══ EXTRACTED DATA ══
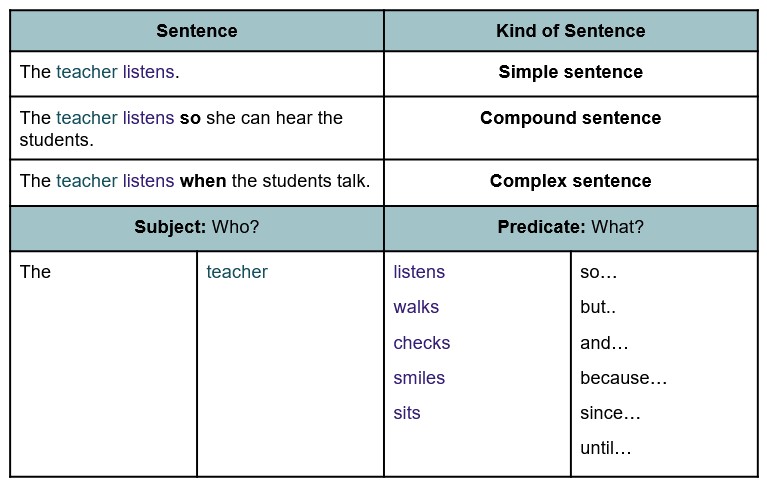The width and height of the screenshot is (767, 483).
Task: Click the "Sentence" column header
Action: (197, 31)
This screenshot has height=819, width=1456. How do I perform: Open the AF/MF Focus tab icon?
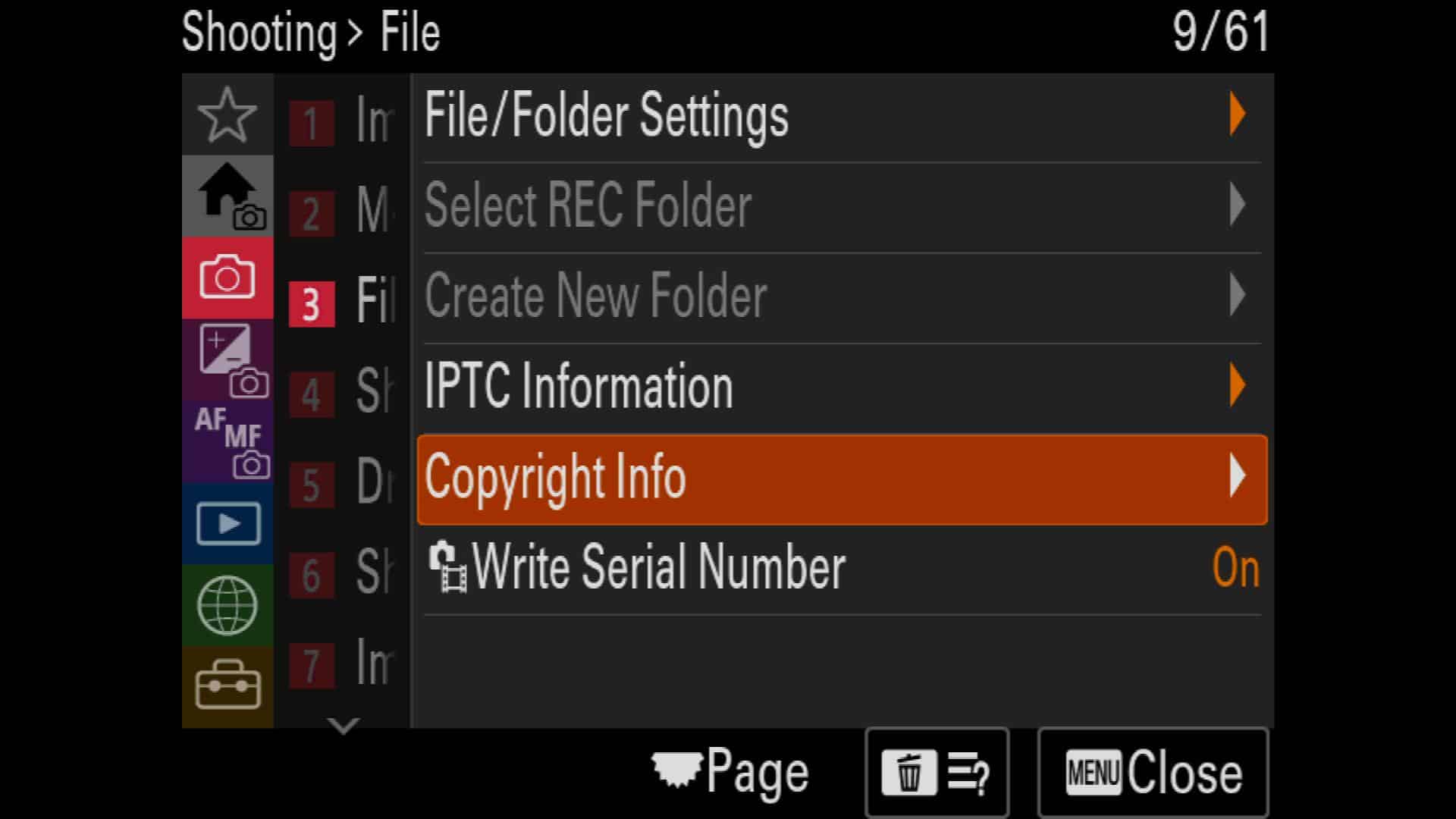[228, 441]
═══
Could you output the rows from the line containing "This screenshot has" through the end of the rows, inclusive, as a two-column CSV with the columns request and answer? Give one CSV row per request, put each field in quotes, turn any line breaks into spaces, and leave the pictures out.

request,answer
"This screenshot has height=819, width=1456. How do I perform: Open the AF/MF Focus tab icon?","[228, 441]"